CouchDB and the data warehouse

Pairing CouchDB, as a primary data store, and a data warehouse for ad-hoc queries gives you the best of both worlds.

One of Apache CouchDB’s best use-cases is as a rock-solid, always-on operational datastore. It is built for fault-tolerance, storing multiple copies of your data on separate servers so that a CouchDB cluster can withstand the loss of multiple nodes without loss of service.

Let’s take the example of an online shop that uses CouchDB to store its transactions. At the birth of the business its sales database is empty, but as time progresses and as the business becomes more successful, the database grows to a healthy size — perhaps hundreds of thousands or millions or documents. The management of the company will be asking questions of the database:

  • How many sales did we make this week?
  • What are the top ten products sold?
  • What are the peak times for selling a particular type of product?
  • How successful was our “Halloween” marketing campaign?

Although CouchDB has built-in MapReduce which can provide simple aggregations of data against pre-defined keys (e.g. sales by year/month/day), it will eventually fall short of a business analyst’s expectations when faced with complex, ever changing queries or questions that relate the sales data to other data sets (such as marketing click-through data).

If you need to ask ad-hoc questions of your data without affecting the performance of your operational dataset, then you need a Data Warehouse.

CouchDB is your high-uptime operational data store, and a Data Warehouse is a query engine, which organises its data in a way that optimises for querying rather than uptime or data resilience. If you need to ensure that critical data is stored in multiple locations with a high availability (and a handful of fixed queries) you need CouchDB. If you need to run an ever-changing set of complex queries you also need a Data Warehouse.

The most common scenario is you need both, with CouchDB data being fed to a data warehouse periodically. In this post we’ll look at how we would write some code to copy and transform CouchDB data before writing it to relational database, allowing us to query using Structured Query Language (SQL).

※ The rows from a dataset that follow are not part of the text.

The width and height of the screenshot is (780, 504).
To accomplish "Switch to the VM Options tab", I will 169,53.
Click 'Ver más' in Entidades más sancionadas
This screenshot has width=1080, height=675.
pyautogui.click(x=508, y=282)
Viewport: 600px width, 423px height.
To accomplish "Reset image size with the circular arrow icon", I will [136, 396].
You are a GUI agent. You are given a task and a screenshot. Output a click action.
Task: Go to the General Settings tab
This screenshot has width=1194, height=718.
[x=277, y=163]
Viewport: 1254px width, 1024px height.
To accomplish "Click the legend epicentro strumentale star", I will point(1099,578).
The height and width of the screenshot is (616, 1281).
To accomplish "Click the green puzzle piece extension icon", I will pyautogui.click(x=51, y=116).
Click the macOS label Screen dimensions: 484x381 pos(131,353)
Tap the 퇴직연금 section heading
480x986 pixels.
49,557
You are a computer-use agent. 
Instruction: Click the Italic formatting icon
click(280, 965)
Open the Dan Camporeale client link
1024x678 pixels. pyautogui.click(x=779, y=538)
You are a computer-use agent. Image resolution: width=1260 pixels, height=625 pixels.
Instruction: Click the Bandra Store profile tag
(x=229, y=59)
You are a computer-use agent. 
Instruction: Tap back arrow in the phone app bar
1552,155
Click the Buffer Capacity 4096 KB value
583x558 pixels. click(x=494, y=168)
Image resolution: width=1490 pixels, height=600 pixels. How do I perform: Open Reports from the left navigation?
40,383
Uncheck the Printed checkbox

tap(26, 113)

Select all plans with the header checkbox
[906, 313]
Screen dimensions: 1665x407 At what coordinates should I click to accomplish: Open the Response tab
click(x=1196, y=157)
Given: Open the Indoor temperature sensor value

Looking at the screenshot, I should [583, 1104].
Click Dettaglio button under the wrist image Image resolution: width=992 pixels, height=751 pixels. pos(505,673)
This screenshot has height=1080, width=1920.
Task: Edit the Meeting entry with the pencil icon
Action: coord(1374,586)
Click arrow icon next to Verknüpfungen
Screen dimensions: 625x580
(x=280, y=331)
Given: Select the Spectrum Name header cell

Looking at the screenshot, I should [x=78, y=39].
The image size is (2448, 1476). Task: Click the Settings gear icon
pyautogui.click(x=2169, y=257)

What do the CouchDB documents look like?

In our example, we are storing one document per completed sale:

How an order might be modelled in CouchDB JSON.

Things to note:

  • This document contains everything we need to know about a sale. There may be further supplemental information about the user/product/payment in other databases, but fetching this document gives us enough information to render an “order summary” web page or email. This is good practice in a NoSQL database — in a database without joins, we don’t want to have to make several round-trips to the database to piece together all of the data we need.
  • A document is created when the payment is confirmed.
  • The document maybe updated later to indicate that the order has been dispatched and to back-fill the dispatchCourierRef.
  • The document contains an array of products in the basket field which store one or more line items purchased.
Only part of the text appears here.